What to do |
Within the entries below, find the lines that hold "each" and report only how many there are.

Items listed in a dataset
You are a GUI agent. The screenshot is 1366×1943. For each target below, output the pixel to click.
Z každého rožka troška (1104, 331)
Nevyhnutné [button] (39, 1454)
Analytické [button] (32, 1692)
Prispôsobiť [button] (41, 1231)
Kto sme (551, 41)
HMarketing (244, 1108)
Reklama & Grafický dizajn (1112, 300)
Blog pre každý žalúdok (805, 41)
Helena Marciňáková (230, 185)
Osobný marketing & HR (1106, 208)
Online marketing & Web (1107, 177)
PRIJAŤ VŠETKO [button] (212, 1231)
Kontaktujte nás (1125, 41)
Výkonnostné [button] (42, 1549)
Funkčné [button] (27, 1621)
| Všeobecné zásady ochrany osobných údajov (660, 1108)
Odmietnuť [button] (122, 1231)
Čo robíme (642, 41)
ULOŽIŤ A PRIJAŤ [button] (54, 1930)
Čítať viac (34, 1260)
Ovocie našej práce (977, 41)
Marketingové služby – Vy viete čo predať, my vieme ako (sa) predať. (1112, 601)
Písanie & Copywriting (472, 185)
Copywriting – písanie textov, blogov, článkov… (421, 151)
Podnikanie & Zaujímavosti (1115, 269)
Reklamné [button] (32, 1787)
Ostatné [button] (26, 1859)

---

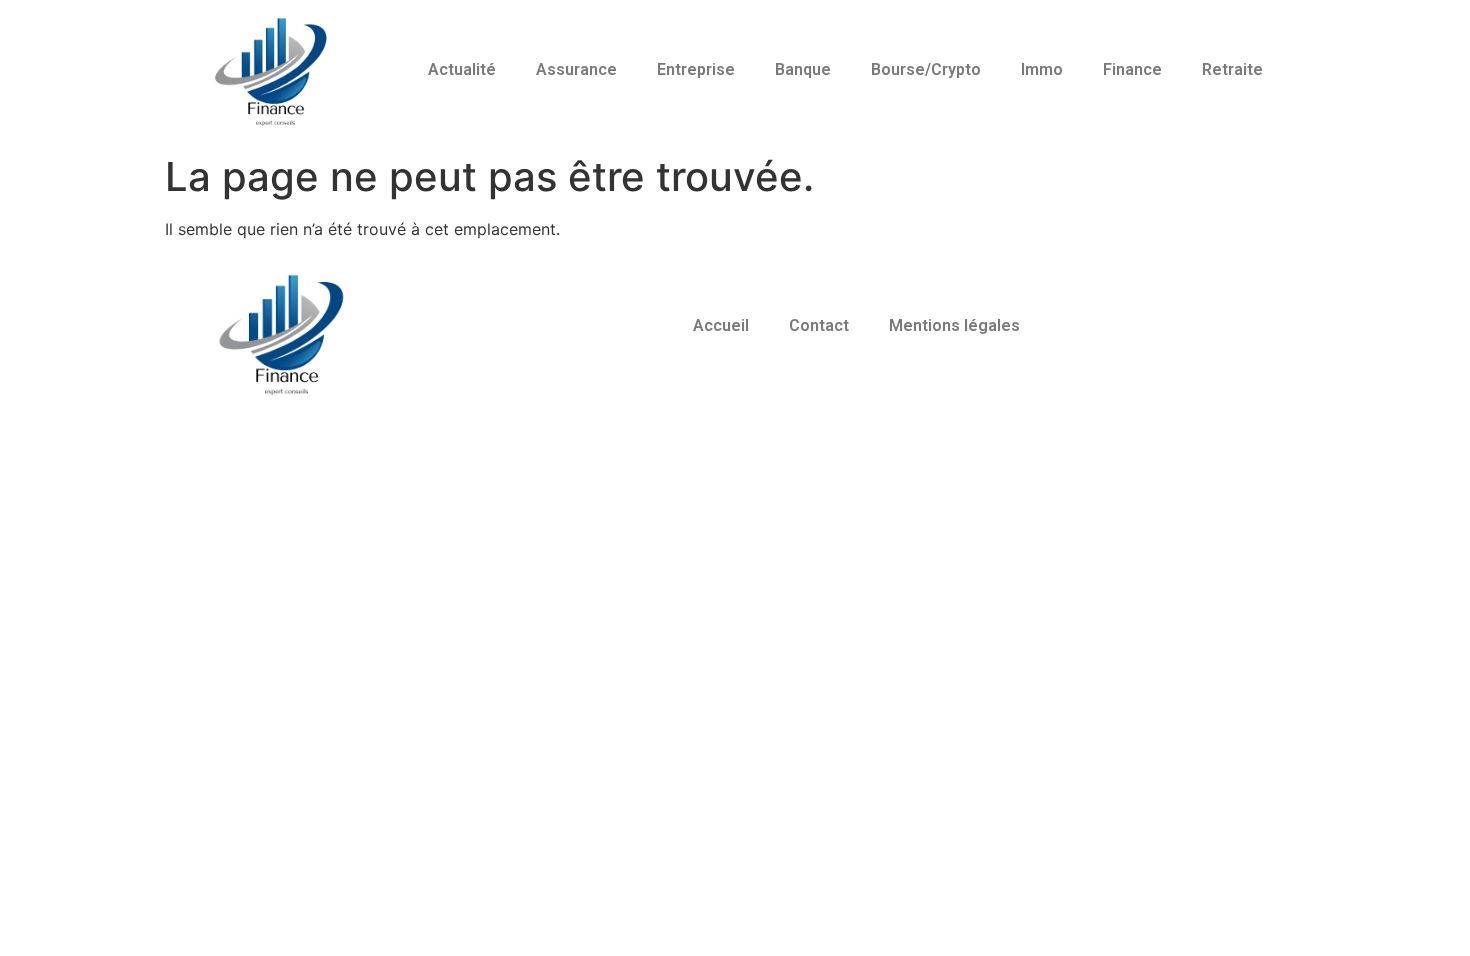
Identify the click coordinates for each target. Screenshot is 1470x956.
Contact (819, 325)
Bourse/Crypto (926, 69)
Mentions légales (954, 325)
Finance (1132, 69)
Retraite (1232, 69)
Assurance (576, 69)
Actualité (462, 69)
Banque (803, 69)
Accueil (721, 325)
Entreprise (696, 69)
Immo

Result below |
2